▶ _COMPITO ASSEGNATO_
Completa con il paragrafo successivo il brano sul nuovo supercomputer di Taiwan, riprendendo subito dopo la sua ultima frase.

Il supercomputer sorgerà a Tainan, nel sud di Taiwan. Qualcuno potrebbe sorridere nel confrontarlo con El Capitan, il mostro di 1.742 petaflops di Hewlett Packard Enterprise che occupa 7.500 piedi quadrati nel Lawrence Livermore National Laboratory in California. Ma ridere sarebbe un errore strategico. In un mondo in cui la capacità di calcolo è la nuova valuta geopolitica, ogni percentuale di crescita locale è ossigeno puro. Taiwan, che oggi dispone di circa 160 petaflops, punta a 1.200 entro il 2029. Non è un numero buttato lì: significa moltiplicare la potenza di quasi otto volte in meno di cinque anni.

La narrativa ufficiale è semplice: diventare una delle prime tre potenze di calcolo in Asia. Dietro questa dichiarazione si intravede però molto più di una corsa al primato. C’è il desiderio, quasi ossessivo, di smarcarsi dalla dipendenza tecnologica estera e consolidare un ecosistema domestico capace di attrarre intelligenza artificiale generativa, quantum computing e genomica computazionale. Wu stesso ha sottolineato che la spinta verso agentic AI, sistemi capaci di eseguire compiti in autonomia per conto di utenti o altre macchine, sarà uno dei driver principali. L’idea di un framework ad architettura aperta, incoraggiata dal Ministero degli Affari Digitali, è un’arma silenziosa: abbattere barriere d’ingresso e spingere le aziende locali a cavalcare l’ondata invece che esserne travolte.

▶ _DATI FORNITI_
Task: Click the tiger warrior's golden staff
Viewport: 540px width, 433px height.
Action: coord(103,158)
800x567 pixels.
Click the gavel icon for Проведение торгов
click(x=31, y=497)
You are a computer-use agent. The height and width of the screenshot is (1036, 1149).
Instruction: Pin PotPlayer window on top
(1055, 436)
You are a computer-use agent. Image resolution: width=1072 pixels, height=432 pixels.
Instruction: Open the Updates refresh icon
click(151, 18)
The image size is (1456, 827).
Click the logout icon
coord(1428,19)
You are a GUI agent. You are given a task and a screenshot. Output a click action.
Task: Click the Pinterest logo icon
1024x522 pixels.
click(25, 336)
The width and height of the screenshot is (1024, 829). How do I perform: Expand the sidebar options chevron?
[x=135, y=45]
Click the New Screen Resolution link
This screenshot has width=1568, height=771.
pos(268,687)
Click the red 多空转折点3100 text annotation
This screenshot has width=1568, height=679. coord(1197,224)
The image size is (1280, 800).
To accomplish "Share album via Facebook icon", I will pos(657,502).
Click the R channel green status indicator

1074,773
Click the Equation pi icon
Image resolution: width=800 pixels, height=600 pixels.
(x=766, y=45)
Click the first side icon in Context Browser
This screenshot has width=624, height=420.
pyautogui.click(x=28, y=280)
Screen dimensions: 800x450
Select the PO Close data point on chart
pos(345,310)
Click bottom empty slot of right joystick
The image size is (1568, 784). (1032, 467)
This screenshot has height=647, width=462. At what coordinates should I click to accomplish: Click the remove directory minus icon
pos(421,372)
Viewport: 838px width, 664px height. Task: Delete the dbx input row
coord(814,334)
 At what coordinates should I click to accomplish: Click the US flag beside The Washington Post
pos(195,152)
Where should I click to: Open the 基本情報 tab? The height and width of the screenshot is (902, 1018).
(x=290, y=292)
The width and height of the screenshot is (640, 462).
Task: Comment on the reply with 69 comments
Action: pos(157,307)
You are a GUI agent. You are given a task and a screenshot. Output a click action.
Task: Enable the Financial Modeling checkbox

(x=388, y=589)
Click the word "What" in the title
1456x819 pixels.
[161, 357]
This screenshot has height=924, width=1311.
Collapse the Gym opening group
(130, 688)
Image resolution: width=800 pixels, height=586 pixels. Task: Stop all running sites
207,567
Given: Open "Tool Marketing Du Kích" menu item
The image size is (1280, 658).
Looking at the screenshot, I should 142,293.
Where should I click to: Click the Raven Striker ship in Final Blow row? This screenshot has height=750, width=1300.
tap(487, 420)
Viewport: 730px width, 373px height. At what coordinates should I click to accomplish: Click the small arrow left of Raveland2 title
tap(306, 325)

▶ _SVOLGIMENTO DEL COMPITO_
Non si tratta solo di ambizioni locali. Taiwan AI Cloud ha già firmato progetti infrastrutturali a Singapore e in Vietnam, quest’ultimo in partnership con il colosso statale Viettel. È interessante notare come il via libera da Washington all’esportazione delle GPU Nvidia abbia reso possibile la costruzione del data center vietnamita, che girerà su “appena” 200 schede. Non è un dettaglio banale: il controllo americano sull’hardware critico si traduce in potere politico. Se qualcuno pensava che i chip fossero “solo elettronica”, dovrebbe aggiornare le proprie priorità geopolitiche.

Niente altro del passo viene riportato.